▸ **Extract to read**
□ □ □

It is no secret that I am often cynical and at other times radically depressed. Somewhere along the way I find it really helpful to know that life is composed of moments that pour out in so many different varieties. Some are wonderful, some are unpleasant, some are downright cruel; there are even some moments that even drown out the others.
In some of those moments that I find particularly awful or depressing, I try to list some of the things that make me the happiest. Most of the times I find myself doing that, I think about the moments that on the surface are trivial but are really beautiful and drown out all the unpleasant moments.
Our lease is almost up and the apartment we fell in love with too quickly has lost its luster. It’s in a far too noisy corner of Main Street and not really handy to anything that we need like a pharmacy or store or our bank. Plus the property management make us feel like we’re in a state ward. We are definitely planning on finding a different place.
That conversation has been compounded with a few other conversations Sabrina and I keep circling: starting our family, furthering our careers, buying a car, moving to the PNW. There is quite a bit up in the air and it’s generally a fucking drag.
One moment when I looked at my project lists then my bank statement and reconsidered my whole life trajectory, I remembered another moment. It happened when Sabrina and I were closing in on more definitive plans for the future.
We found ourselves lying disarranged on the bed. She was wearing my Radiohead t-shirt with absolute apathy to their best albums or their most celebrated songs. She stole it a long time ago and severed everything I loved about Radiohead and assigned its meaning to the fact it’s comfortable and that it’s mine. She did the same thing to my Foo Fighters hoodie but that was more about how warm it is than perhaps anything romantic.
But I watched her lie there, chasing a list of possibilities, each more absurd than the last, her smile was perfect. It could’ve cut through from this world to the next.
We entered the realms of truly just ridiculous speculation when in a moment of pure daring, one of us suggested that we buy a car and a hitch to pile in only the things we needed: clothes, work stuff, and the mountain of books amassing in the living room. Every city an obstacle in the path of the journey we would take. No destination would satisfy our thoughts and only the movement and momentum could bring us any joy. I can’t remember which of us proposed that idea, but her eyes lit up like a pinball machine and she let out this sigh that comprised the whole of my universe. It stretched each of these possibilities and exalted the most absurd as the formalized battle-plan for just a second.
The ceiling fan rotated, chasing each of these ideas, clacking, moving the air and drifting us back to reality. She closed her eyes and laughed something sweet and somber and I would not have traded that moment for anything.

□ □ □

Records contained in a dataset
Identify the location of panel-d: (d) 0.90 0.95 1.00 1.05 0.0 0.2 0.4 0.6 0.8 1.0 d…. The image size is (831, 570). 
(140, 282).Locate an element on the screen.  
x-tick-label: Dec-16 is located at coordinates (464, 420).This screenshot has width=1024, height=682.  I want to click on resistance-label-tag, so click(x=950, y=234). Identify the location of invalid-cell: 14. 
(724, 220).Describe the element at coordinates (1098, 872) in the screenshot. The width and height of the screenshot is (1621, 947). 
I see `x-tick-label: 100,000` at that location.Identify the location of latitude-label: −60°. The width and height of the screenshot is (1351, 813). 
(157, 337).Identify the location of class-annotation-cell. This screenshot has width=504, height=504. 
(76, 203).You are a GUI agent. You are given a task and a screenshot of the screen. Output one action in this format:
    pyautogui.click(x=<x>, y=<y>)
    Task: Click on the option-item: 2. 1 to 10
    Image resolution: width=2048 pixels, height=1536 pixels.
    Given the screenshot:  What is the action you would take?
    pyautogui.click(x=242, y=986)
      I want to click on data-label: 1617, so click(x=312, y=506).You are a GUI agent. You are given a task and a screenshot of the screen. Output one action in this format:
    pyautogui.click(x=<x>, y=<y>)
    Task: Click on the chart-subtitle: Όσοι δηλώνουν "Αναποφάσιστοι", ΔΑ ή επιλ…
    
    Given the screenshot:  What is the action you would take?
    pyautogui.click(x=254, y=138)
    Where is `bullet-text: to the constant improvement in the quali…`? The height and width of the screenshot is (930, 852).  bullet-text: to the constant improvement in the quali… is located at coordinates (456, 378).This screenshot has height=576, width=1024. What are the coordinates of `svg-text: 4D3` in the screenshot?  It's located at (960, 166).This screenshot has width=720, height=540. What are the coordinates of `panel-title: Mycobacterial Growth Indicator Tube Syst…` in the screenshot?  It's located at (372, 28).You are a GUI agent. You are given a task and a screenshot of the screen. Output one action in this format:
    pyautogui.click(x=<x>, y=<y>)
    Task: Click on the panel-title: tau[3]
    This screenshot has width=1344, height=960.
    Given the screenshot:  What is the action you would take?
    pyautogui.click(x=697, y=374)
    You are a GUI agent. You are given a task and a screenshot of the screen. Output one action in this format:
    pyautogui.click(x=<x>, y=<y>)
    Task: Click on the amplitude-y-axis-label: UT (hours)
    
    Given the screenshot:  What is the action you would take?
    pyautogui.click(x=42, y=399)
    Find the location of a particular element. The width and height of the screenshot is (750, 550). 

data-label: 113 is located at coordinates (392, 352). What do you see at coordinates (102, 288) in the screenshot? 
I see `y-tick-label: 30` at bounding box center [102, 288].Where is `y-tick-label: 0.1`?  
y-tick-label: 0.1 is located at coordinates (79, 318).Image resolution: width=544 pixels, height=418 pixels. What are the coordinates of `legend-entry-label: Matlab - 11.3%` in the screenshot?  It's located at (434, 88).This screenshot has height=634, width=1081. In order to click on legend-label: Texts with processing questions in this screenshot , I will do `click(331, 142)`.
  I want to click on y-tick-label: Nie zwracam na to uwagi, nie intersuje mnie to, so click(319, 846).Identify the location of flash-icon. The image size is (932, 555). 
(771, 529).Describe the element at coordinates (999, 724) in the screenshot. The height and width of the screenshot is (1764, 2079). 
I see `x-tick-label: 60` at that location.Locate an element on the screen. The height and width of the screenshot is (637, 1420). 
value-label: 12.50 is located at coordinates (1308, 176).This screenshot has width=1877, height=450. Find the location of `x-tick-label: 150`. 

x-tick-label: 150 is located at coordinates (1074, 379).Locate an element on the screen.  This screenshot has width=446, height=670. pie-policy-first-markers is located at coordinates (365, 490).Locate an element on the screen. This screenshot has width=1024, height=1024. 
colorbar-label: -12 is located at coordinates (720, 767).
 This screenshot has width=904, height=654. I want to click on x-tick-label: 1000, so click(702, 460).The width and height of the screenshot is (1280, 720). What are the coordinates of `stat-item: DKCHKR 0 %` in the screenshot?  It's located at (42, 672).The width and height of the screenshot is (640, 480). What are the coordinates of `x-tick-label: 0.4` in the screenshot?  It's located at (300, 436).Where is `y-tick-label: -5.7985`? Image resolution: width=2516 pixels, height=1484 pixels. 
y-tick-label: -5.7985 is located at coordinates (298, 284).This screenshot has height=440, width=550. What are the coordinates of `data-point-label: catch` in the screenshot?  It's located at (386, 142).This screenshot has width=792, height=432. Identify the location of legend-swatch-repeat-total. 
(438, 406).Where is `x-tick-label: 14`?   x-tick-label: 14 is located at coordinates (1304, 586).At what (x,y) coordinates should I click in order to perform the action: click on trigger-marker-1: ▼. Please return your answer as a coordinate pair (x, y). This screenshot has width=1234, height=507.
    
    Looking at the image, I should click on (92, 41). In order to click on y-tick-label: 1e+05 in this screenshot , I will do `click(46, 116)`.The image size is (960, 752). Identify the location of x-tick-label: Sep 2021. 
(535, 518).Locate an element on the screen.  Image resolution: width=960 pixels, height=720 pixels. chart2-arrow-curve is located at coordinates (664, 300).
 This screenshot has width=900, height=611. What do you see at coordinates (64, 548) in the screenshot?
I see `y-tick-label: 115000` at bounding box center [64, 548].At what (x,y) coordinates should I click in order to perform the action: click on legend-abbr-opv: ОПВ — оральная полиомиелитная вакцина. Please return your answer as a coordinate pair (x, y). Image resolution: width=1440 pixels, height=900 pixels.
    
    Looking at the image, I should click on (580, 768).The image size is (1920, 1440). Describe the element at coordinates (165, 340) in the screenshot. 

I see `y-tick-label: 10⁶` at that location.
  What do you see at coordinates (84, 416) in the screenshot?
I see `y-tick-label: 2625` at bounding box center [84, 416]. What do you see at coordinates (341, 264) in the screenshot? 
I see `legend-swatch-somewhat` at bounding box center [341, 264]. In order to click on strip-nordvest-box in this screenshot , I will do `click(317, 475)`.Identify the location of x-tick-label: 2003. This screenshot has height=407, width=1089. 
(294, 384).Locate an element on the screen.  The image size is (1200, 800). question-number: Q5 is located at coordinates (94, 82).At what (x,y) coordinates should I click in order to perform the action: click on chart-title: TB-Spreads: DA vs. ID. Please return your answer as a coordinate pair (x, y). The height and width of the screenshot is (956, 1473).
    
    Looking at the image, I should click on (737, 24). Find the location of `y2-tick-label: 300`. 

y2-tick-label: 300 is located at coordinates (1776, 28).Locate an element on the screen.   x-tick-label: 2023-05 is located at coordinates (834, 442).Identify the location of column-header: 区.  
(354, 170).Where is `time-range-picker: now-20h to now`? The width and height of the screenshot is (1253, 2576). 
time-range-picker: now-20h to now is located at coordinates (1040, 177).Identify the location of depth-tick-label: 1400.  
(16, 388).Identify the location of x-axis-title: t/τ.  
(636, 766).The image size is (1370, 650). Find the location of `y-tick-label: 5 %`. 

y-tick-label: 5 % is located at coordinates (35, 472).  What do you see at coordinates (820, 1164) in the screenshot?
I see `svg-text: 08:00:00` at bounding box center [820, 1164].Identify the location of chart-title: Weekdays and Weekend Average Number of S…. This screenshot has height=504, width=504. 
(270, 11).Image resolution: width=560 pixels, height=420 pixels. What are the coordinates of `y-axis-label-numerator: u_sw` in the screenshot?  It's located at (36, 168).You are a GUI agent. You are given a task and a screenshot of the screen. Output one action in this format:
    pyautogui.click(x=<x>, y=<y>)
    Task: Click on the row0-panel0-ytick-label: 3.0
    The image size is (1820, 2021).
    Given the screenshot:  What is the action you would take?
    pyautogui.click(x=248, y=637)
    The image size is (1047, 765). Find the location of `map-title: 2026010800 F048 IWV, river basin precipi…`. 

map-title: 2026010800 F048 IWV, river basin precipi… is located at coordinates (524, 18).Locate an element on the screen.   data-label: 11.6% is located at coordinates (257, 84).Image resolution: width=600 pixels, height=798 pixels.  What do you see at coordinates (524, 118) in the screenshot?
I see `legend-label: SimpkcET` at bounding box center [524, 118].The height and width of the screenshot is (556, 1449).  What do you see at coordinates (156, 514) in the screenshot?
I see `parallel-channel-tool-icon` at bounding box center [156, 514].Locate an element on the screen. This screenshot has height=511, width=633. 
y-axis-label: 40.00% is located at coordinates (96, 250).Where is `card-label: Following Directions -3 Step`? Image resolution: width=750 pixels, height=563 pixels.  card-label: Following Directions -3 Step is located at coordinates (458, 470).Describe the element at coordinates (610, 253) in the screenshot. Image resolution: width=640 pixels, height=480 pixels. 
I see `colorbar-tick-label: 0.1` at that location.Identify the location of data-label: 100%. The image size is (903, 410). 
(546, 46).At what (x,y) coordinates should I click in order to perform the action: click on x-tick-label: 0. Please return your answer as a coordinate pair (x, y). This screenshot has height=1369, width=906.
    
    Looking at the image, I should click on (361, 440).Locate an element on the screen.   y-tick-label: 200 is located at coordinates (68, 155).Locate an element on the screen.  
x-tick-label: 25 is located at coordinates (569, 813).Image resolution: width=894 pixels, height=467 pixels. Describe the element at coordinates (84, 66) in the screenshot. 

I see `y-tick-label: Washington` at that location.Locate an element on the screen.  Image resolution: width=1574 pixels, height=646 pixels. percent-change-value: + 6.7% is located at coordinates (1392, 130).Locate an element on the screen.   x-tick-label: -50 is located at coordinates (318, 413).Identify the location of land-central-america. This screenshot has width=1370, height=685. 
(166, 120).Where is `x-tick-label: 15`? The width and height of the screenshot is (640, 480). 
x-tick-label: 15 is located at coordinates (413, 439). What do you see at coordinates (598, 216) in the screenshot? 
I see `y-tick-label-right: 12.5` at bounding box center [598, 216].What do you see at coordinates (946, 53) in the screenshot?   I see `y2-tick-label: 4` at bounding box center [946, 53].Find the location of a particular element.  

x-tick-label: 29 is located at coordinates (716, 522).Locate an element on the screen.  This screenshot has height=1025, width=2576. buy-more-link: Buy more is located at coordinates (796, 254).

□ □ □

▸ **Task item A**
In the essay on happy moments, which band's t-shirt is Sabrina wearing while lying on the bed?
▸ **Task item B**
Return the portion of the essay on happy moments between "In some of those" and "a fucking drag.", inclusive.

▸ **Written answer A**
Radiohead.

▸ **Written answer B**
In some of those moments that I find particularly awful or depressing, I try to list some of the things that make me the happiest. Most of the times I find myself doing that, I think about the moments that on the surface are trivial but are really beautiful and drown out all the unpleasant moments.
Our lease is almost up and the apartment we fell in love with too quickly has lost its luster. It’s in a far too noisy corner of Main Street and not really handy to anything that we need like a pharmacy or store or our bank. Plus the property management make us feel like we’re in a state ward. We are definitely planning on finding a different place.
That conversation has been compounded with a few other conversations Sabrina and I keep circling: starting our family, furthering our careers, buying a car, moving to the PNW. There is quite a bit up in the air and it’s generally a fucking drag.